The BRAVE project is a multi-country observational study designed to establish baseline rates of adverse events of special interest (AESIs) in Africa. This initiative is critical for supporting ongoing vaccine safety monitoring and public health decision-making, particularly in the context of introducing new vaccines. The project includes both retrospective and prospective components, implemented across hospitals in Nigeria, Ghana, Kenya, the DRC Congo and Rwanda.

Researchers from the University of the Witwatersrand in South Africa, Navrongo Health Research Centre in Ghana, International Foundation Against Infectious Diseases in Nigeria, Eagle Research Centre in Rwanda, University of Kinshasa in the DRC Congo and Health Research Operations Kenya (operating as the KEMRI-Wellcome Trust Research Programme) in Kenya will validate relevant safety endpoint definitions from the SPEAC project within their local contexts and adapt these as needed to generate background rates.

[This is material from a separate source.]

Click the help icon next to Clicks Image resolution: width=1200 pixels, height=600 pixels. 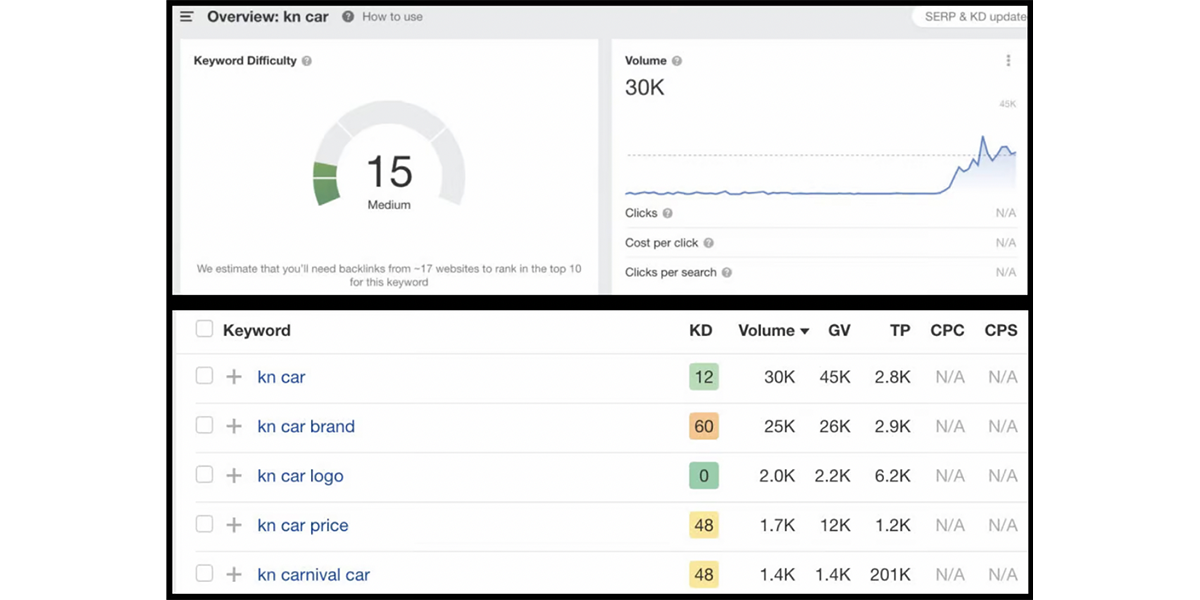[x=668, y=213]

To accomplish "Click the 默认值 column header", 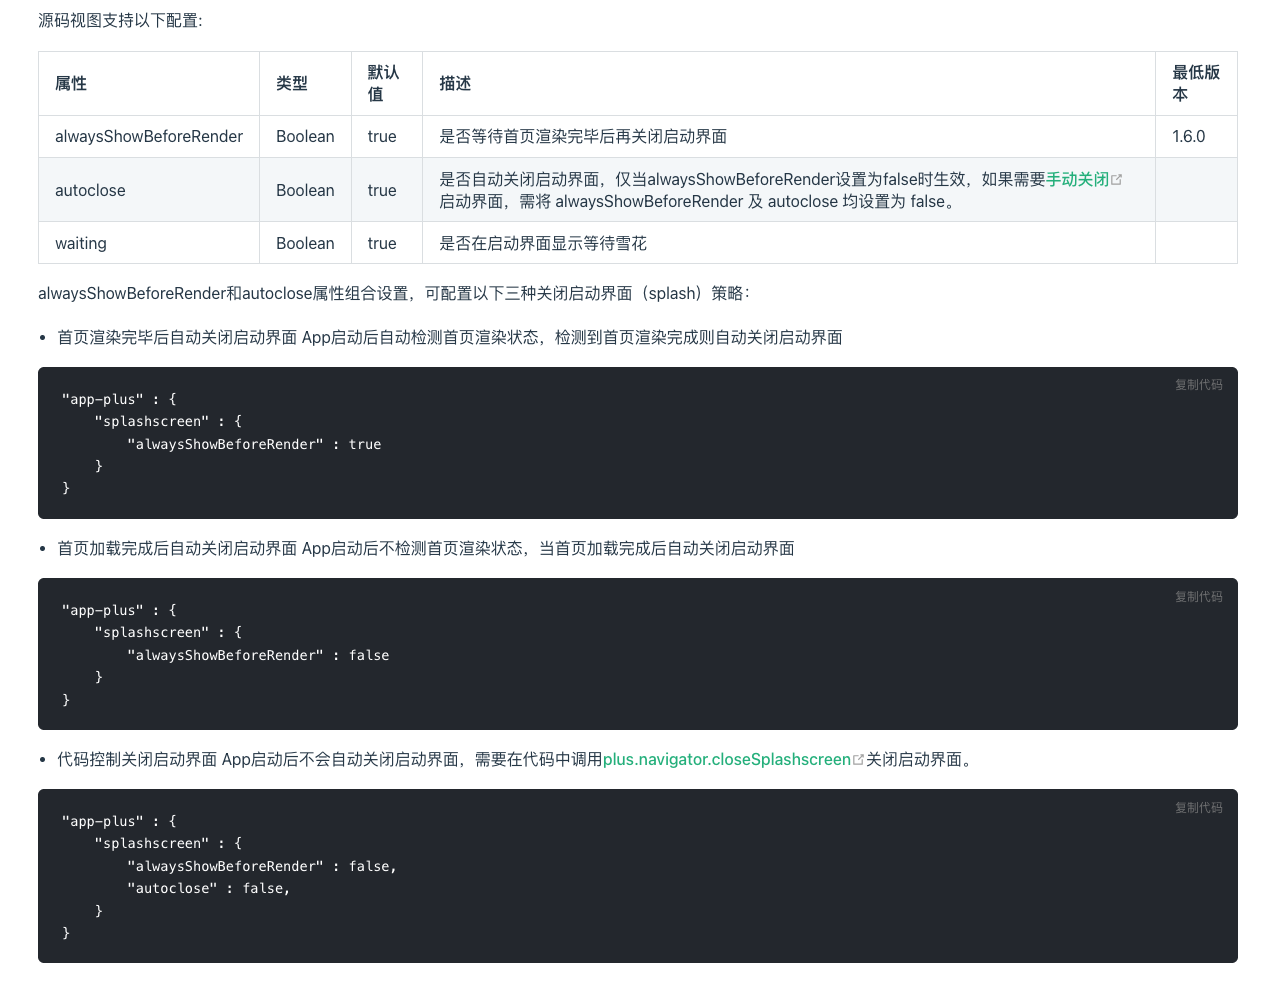I will (x=383, y=84).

The prospective component of the BRAVE study is the monitoring of hospital admissions, identifying AESI cases using predefined diagnostic criteria, and to estimate the incidence rates of AESIs. The retrospective component of the study will utilise electronic health records (EHR) data, where available and deemed reliable, to estimate background rates of selected AESIs using International Classification of Diseases (ICD)-coded diagnoses.

Surveillance of the same AESIs in a comparable population after a vaccine is introduced, and comparison of these ‘observed rates’ with the established ‘background rates’, can help identify potential vaccine safety signals that warrant further investigation.